In this blog post, I will show you what you need to pay special attention to when switching from Teradata to Snowflake.
We will look at the effect of executing DML statements (such as UPDATE or DELETE) in Snowflake and compare this with Teradata Row Storage and Column Storage.
What happens when Teradata Rows are deleted from a table that is not Column-Partitioned?
When deleting, the rows in the data blocks are released. Teradata uses an array of pointers in each data block that points to each row’s physical position within the data block.
Data blocks are merged if too few rows remain in a data block.
An UPDATE statement causes the data block to be assembled in memory.
Depending on the effect of the update on the used space within a data block, it is split into several blocks or merged.
What happens when Teradata Rows are deleted from a table that is Column-Partitioned?
If all rows or an entire row partition of a table is deleted, they are physically deleted.
Otherwise, the rows to be deleted are only marked with a delete flag but continue to occupy space, which is necessary to keep the column containers synchronous.

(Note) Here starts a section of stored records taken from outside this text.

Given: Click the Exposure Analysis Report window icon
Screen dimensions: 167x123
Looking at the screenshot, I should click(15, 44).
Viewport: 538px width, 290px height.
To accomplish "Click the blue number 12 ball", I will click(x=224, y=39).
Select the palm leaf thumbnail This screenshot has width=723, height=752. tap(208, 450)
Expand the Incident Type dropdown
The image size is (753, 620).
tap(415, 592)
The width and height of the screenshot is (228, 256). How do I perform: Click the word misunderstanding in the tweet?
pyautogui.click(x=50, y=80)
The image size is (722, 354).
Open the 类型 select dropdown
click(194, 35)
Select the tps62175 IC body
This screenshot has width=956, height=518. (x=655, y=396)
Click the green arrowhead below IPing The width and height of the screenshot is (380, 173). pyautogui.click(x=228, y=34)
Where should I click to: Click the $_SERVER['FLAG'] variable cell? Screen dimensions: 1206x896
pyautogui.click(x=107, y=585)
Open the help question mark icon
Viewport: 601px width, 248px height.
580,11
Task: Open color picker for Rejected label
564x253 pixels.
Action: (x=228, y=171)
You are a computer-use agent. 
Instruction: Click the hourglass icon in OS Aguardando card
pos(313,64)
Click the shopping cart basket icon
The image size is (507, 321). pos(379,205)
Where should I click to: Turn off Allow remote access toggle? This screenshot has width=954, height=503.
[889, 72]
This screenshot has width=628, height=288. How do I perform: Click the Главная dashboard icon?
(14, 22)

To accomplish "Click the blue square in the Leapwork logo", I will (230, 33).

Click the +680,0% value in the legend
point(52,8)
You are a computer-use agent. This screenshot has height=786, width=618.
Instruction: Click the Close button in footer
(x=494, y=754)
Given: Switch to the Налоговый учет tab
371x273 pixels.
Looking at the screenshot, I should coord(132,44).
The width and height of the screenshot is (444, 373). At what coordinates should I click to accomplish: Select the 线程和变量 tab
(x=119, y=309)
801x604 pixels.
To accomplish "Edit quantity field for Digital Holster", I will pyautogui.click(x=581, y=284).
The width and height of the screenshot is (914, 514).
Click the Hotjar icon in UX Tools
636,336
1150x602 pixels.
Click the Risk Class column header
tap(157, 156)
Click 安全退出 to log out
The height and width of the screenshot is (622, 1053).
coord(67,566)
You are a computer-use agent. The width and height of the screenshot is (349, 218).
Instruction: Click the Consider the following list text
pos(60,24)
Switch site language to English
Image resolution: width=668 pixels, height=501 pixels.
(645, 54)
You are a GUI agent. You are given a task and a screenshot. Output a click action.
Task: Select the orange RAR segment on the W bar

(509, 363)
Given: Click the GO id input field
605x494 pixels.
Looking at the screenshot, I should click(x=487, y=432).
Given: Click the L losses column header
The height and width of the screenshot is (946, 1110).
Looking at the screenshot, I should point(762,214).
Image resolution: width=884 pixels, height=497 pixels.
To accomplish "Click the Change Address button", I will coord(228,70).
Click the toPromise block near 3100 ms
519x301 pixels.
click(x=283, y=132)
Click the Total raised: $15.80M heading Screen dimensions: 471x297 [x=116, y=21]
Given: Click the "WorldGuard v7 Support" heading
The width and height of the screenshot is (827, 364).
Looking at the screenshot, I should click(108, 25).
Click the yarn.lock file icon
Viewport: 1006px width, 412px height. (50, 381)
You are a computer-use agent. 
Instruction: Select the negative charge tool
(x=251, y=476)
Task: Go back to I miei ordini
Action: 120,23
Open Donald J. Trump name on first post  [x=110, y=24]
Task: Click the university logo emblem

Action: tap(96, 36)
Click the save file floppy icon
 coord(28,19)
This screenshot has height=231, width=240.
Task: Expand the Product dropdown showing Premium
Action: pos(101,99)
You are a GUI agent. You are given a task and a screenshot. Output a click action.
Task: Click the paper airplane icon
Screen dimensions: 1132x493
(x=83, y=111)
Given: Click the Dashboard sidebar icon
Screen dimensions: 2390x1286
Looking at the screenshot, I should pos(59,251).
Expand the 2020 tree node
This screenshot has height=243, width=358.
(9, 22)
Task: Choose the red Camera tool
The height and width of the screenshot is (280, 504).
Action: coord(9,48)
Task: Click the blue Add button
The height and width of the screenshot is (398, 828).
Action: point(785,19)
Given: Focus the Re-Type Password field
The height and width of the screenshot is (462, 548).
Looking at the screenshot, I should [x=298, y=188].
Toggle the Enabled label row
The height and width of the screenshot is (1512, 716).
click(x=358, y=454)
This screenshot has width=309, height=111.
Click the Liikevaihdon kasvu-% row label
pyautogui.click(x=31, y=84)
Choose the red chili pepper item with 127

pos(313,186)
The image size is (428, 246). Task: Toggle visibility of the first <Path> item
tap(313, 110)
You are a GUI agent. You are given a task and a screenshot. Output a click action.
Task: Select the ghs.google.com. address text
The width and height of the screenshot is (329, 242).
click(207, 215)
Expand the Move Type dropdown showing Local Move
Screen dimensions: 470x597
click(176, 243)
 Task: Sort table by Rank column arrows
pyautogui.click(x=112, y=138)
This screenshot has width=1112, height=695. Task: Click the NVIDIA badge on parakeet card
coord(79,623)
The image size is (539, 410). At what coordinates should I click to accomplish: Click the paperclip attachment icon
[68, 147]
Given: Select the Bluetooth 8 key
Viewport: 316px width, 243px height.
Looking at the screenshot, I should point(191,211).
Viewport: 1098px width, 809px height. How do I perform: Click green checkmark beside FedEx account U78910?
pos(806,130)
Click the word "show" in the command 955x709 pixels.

The old Row-Based Engine comes into play during the UPDATE:
It selects the needed rows and assembles the column containers into rows. The rows to be changed will be marked with a delete flag but not deleted. The changed rows are transformed into column format and saved.
What happens when data is deleted or modified in Snowflake?
Snowflake stores data in micro partitions between 5 and 500 megabytes.
Every change (UPDATE, INSERT or DELETE) to a micro partition means that Snowflake must replace the entire micro partition.
It is impossible to make changes in an existing micro partition because Amazon S3 does not implement this.
Micro partitions are created when loading an empty table. If data is added, new micro partitions are created.
If a change through an UPDATE or DELETE statement is necessary, Snowflake deletes the existing micro partition and replaces it with a new one.
I assume that micro partitions will not be deleted immediately but will remain available for the Time Travel feature for a while.
How can the performance of both systems be assessed?
Currently, I am missing more details about the implementation in Snowflake. But I will stay on it and inform you as soon as I know more!